Pourquoi ne pas chercher à instaurer une interdépendance, plutôt que de déclarer la guerre à ceux dont notre dynamisme dépend ? Le gouvernement social-libéral est incapable de restaurer une vitalité à la France, que ce soit par une planification économique ou par la remobilisation de ses forces ; alors par compensation, il exhibe des réflexes archaïques et délirants mais qu’il n’assume même pas, puisqu’ils s’ajoutent à une logique de soumission et de trahison.

Sur-taxer les multinationales, c’est légitime. Sur-taxer des individus aux revenus exceptionnels, c’est toxique, c’est  »antilibéral » au sens strict (originel, du libéralisme philosophique) et au sens élargi (du libéralisme de droite économique et du néolibéralisme, réactionnaire ou pas, qui en ces heures gagne la partie). Que ces entrepreneurs chanceux ou ces stars méritent ou pas leurs salaires ; ici nous entrons sur le terrain des valeurs et chacun peut arguer de sa petite conscience, ça ne compte pas pour le bien commun.

Ce qui compte, c’est de rendre la France et ses enfants qui  »réussissent » interdépendants. Ça ne tient pas en quelques réformettes onéreuses et généreuses ; c’est l’affaire de plusieurs années où la classe politique visible se consacrerait à se réapproprier une marge de manœuvre, et où la France reprendrait conscience d’elle-même. Ce n’est pas quelques entreprises qu’il faut promettre de « nationaliser » ; c’est la France qu’il faut récupérer, c’est elle le matériau.

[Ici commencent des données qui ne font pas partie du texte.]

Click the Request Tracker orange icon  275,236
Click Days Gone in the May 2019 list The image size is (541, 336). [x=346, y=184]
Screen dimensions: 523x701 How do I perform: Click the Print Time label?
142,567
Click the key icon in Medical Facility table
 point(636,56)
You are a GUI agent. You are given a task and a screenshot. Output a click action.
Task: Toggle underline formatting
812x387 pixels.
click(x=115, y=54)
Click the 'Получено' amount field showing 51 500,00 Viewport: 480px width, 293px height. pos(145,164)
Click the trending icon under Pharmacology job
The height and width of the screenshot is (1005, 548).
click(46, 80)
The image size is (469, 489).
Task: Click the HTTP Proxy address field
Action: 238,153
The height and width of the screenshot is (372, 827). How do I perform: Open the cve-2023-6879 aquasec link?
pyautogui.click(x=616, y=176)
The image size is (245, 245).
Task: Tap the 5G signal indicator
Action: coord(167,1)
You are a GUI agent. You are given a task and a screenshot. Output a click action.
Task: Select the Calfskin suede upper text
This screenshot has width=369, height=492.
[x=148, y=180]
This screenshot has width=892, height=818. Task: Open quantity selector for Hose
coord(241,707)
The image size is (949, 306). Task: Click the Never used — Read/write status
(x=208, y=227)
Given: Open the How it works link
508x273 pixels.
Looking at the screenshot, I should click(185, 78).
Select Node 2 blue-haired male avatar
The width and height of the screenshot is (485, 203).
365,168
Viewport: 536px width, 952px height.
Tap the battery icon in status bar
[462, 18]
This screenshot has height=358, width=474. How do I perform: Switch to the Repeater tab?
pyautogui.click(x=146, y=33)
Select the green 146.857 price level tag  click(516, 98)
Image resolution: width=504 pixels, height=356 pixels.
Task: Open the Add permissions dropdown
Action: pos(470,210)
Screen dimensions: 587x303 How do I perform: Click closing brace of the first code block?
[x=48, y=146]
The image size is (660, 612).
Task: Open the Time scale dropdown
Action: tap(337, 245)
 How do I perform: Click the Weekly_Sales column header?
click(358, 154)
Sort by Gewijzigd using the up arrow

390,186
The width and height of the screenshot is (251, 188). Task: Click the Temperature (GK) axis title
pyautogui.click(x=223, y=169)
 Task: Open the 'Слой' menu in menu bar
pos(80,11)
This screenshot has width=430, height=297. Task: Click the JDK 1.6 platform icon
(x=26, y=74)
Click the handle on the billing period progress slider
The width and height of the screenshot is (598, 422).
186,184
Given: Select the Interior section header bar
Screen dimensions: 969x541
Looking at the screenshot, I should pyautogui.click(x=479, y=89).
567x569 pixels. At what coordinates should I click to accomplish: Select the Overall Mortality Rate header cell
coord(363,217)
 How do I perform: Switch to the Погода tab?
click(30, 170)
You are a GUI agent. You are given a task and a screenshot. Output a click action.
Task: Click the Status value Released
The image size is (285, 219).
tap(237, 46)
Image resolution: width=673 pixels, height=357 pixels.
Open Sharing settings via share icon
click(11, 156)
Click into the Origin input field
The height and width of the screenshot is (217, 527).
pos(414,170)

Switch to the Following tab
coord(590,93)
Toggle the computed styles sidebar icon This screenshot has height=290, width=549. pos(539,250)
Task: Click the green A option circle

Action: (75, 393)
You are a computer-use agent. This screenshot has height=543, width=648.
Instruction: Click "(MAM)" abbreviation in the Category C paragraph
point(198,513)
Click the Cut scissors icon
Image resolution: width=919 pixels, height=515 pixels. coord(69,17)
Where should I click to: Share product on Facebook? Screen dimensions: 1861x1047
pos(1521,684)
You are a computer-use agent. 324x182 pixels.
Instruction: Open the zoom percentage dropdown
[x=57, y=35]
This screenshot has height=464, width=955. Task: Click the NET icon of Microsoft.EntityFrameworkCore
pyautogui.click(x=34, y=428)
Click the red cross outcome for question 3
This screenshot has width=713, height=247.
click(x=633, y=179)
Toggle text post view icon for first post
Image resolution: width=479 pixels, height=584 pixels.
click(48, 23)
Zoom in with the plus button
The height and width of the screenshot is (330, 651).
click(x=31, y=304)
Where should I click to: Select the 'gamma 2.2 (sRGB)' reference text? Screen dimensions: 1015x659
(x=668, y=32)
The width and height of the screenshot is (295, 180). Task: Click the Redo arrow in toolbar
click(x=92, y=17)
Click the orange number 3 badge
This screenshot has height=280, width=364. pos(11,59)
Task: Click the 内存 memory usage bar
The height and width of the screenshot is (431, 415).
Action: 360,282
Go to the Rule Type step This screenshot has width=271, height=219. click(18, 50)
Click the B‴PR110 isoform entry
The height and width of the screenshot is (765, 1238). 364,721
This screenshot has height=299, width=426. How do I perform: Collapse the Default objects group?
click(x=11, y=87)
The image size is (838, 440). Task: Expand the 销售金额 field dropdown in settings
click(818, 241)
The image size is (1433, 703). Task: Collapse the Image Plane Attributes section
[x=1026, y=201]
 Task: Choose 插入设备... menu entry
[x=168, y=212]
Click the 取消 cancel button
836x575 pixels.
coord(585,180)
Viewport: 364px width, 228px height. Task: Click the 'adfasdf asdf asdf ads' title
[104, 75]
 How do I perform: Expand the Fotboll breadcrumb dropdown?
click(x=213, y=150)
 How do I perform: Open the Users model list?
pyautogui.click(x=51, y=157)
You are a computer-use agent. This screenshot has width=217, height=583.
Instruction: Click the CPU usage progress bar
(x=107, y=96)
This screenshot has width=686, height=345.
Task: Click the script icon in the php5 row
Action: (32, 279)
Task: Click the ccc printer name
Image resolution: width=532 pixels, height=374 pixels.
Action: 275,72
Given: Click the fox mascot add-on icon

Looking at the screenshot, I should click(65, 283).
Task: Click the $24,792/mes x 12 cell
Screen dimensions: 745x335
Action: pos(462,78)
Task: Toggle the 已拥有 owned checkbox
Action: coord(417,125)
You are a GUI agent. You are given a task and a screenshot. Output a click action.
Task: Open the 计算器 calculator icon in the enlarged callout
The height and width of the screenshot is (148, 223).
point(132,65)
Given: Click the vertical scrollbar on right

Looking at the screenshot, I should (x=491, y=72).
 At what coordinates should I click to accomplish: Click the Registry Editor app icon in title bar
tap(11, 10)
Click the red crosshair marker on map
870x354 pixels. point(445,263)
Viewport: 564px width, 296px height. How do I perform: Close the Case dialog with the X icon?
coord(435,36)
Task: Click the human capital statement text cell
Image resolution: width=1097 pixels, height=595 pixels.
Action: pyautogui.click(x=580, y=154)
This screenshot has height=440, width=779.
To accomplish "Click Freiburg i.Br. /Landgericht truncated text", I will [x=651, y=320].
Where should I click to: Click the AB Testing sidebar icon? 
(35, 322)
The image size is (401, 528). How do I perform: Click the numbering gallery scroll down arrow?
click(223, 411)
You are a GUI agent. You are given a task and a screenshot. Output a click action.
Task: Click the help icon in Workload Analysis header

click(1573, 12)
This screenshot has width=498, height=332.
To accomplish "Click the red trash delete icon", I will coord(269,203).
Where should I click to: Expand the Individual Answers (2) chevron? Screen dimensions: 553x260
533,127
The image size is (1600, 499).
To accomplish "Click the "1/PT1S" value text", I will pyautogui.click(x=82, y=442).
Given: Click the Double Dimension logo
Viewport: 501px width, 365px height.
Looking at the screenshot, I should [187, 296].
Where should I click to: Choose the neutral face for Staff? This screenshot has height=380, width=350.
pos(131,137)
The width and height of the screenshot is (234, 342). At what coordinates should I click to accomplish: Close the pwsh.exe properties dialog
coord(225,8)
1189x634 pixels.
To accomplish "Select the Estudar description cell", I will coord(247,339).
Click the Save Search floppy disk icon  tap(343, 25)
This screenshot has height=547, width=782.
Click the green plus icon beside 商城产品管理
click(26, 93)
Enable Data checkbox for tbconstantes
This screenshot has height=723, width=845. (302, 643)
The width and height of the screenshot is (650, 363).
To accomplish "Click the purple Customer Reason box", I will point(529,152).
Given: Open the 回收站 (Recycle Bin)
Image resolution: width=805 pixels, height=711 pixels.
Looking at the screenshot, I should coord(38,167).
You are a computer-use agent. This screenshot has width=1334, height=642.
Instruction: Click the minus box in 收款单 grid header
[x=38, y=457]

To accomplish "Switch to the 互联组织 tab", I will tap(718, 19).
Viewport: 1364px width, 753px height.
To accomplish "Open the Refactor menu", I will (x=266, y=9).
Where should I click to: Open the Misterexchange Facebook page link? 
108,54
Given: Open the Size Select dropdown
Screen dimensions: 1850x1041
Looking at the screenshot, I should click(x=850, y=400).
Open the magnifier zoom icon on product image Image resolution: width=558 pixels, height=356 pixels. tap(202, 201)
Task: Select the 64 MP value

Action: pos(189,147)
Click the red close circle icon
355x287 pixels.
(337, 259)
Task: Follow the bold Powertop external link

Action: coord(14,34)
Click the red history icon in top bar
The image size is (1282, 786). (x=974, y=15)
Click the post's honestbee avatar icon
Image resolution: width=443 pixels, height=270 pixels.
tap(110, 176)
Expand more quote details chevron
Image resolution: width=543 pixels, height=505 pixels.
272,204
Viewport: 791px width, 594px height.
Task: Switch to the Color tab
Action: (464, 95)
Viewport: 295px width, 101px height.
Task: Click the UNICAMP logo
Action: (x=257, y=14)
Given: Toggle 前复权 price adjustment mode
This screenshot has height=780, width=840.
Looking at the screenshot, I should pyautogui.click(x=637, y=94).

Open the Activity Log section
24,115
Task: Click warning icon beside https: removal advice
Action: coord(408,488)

Que tous les autres engagements soient tenus ou pas n’a aucune espèce d’importance. Ce ne sont que des diversions ; et dans notre contexte éclaté, où tout n’est que confusion, ces diversions peinent chaque jour un peu plus à faire illusion, parce qu’elles sont indissociables de la logique de compensation communautaire qui fait tenir le Parti Socialiste et lui assure une clientèle. Voilà comment notre Obama bedonnant est devenu le leader d’une « gauche américaine » de la pire nature qui soit.